**Exercise directions**
What is wanted is the full listing, word for word, without its pictures.

**Data to use**
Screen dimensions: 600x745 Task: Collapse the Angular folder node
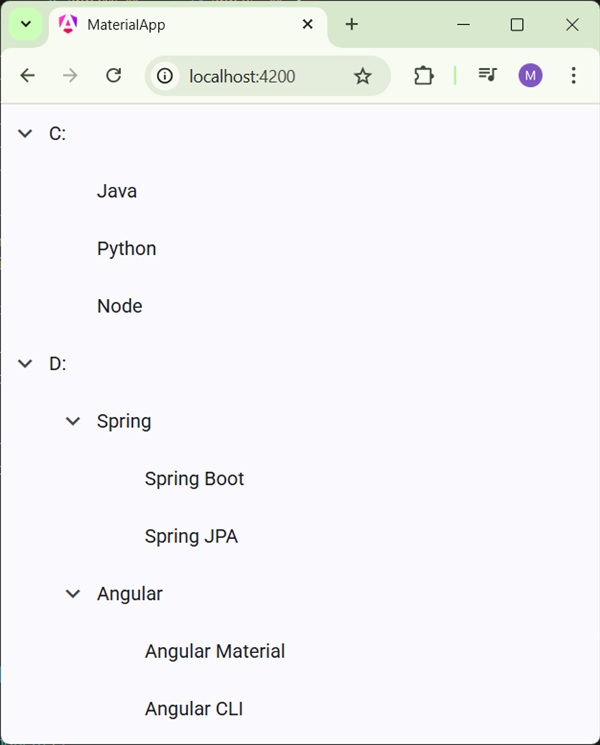click(x=73, y=594)
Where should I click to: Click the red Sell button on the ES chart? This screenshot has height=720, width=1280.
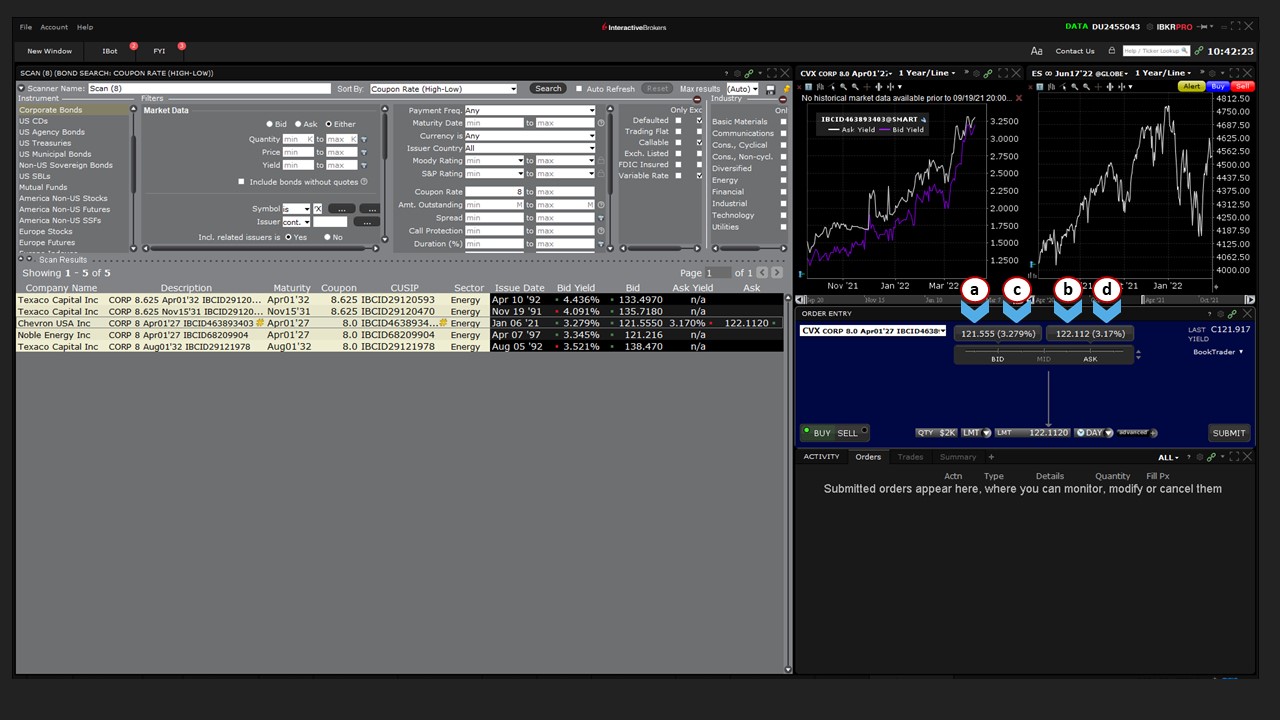1243,87
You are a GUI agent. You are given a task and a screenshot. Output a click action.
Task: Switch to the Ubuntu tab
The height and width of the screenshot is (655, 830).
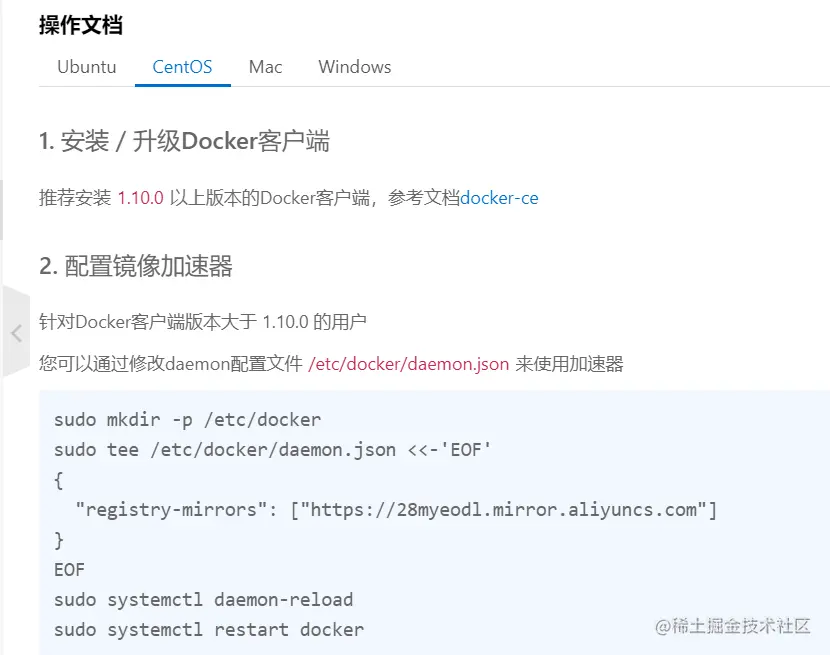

**Answer box**
Screen dimensions: 600x745 Task: Collapse the Angular folder node
click(x=73, y=594)
Where should I click to: Click the red Sell button on the ES chart? This screenshot has height=720, width=1280.
1243,87
You are a GUI agent. You are given a task and a screenshot. Output a click action.
Task: Switch to the Ubuntu tab
The height and width of the screenshot is (655, 830).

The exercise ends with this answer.